Exercise ▸
Each entry listed below should be reproduced word for word.

Stored dataset items
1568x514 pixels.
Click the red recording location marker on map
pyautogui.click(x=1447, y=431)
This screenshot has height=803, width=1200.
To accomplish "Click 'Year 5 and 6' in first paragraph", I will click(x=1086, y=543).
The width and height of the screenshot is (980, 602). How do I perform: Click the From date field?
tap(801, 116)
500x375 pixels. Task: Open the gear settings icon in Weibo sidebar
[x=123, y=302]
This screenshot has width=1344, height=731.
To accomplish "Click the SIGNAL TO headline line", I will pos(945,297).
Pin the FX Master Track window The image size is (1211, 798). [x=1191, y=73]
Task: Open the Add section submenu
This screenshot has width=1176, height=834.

Reply ▸
1568x514 pixels.
Click the red recording location marker on map
pyautogui.click(x=1447, y=431)
This screenshot has height=803, width=1200.
To accomplish "Click 'Year 5 and 6' in first paragraph", I will click(x=1086, y=543).
The width and height of the screenshot is (980, 602). How do I perform: Click the From date field?
tap(801, 116)
500x375 pixels. Task: Open the gear settings icon in Weibo sidebar
[x=123, y=302]
This screenshot has width=1344, height=731.
To accomplish "Click the SIGNAL TO headline line", I will pos(945,297).
Pin the FX Master Track window The image size is (1211, 798). [x=1191, y=73]
Task: Open the Add section submenu
This screenshot has width=1176, height=834.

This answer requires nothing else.